Frohe Weihnachten in Kabul

Am Dienstag kommender Woche soll der Bundestag bereits über die Entsendung der Bundeswehr nach Afghanistan entscheiden

aus Berlin SEVERIN WEILAND

Der Einsatz der Bundeswehr in Afghanistan wird noch vor Weihnachten parlamentarisch abgesegnet. Bereits am Dienstag kommender Woche soll der Bundestag in einer Sondersitzung über die Entsendung deutscher Soldaten entscheiden.

Dies sei das „wahrscheinlichste Szenario“, meinte gestern die Parlamentarische Geschäftsführerin der Grünen, Kristin Heyne in Berlin. Nach einer Absprache der Fraktions-Geschäftsführer solle am Montag zunächst der Regierungsantrag ins Parlament eingebracht, anschließend in die Ausschüsse überwiesen und am darauf folgenden Tag verabschiedet werden. Voraussetzung ist, dass der UN-Sicherheitsrat in den kommenden Tagen über ein Mandat der Schutztruppe befindet. Dies wird möglicherweise noch vor dem Wochenende geschehen. Am Montagabend hatte sich Bundeskanzler Gerhard Schröder nach seinem Treffen mit US-Außenminister Colin Powell für ein „glasklares Mandat“ der Schutztruppe ausgesprochen, an der sich Deutschland in „geeigneter Form“ beteiligen werde – dies wurde auch als Absage an eine deutsche Führungsrolle gewertet. Powell, der anschließend von Berlin nach Paris weiterreiste, begrüßte unterdessen die Bereitschaft Großbritanniens, die Führung der voraussichtlich 3.000 Mann umfassenden Schutztruppe übernehmen zu wollen. In britischen Medien wurde ein solcher Schritt Londons gestern kritisiert – solange die Schlacht um Afghanistan andauere, könne Großbritannien nicht Teil einer Friedenstruppe sein, so die konservative Times.

In der deutschen Innenpolitik zeichnet sich derweil eine breite Zustimmung für den Einsatz ab, der sich möglicherweise auf den Schutz Kabuls, des Flughafens und der Verbindungsstraße beschränken könnte. Die Union will ihr Ja nicht von Bedingungen abhängig machen. Deren parlamentarischer Geschäftsführer Hans-Peter Repnik meinte gestern, man werde zwar weiterhin die schlechte Finanzverfassung der Bundeswehr insgesamt ansprechen, dies aber nicht mit Forderungen an den jetzigen Auftrag verknüpfen.

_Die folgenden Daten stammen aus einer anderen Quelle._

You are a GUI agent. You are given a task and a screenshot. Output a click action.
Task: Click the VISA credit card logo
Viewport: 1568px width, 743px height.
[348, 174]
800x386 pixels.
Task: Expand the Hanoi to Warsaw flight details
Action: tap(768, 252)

Die Zustimmung des rot-grünen Lagers gilt ebenfalls als weitgehend gesichert, zumal Kriegsgegner kürzlich ihr Ja für den Fall angekündigt haben, dass ein klar umrissenes UN-Mandat vorliegt. Inoffiziell wird der deutsche Beitrag auf 600 bis 1.200 Mann beziffert; möglicherweise müssen wegen der angespannten Haushaltslage auch Einheiten aus Mazedonien oder dem Kosovo abgezogen werden. Die verteidigungspolitische Sprecherin der Grünen, Angelika Beer, warnte aber vor einer solche Maßnahme, da dies fatale Folgen für die Stabilität auf dem Balkan habe.

Der SPD-Verteidigungsexperte Peter Zumkley wiederum nannte 600 Mann als mögliche Einsatzstärke der Bundeswehr in Afghanistan. Vorauskommandos der Bundeswehr könnten nach Angaben von Beer bereits kurz nach dem Bundestagsbeschluss nach Kabul entsandt werden, die weiteren Kontingente würden nach erfolgter Ausbildung später folgen.

Vorgesehen ist, dass die Truppe mit dem Antritt der Übergangsregierung am 22. Dezember in Kabul stationiert wird, wie dies im Petersberger Abkommen vereinbart worden war.

Unterdessen zeichnet sich aus der afghanischen Haupstadt vorsichtige Kritik am Umfang der Schutztruppe ab. Der designierte Verteidigungsminister Mohammad Fahim sprach sich für eine „sehr begrenzte Rolle“ aus und nannte als Höchstzahl lediglich 1.000 Mann.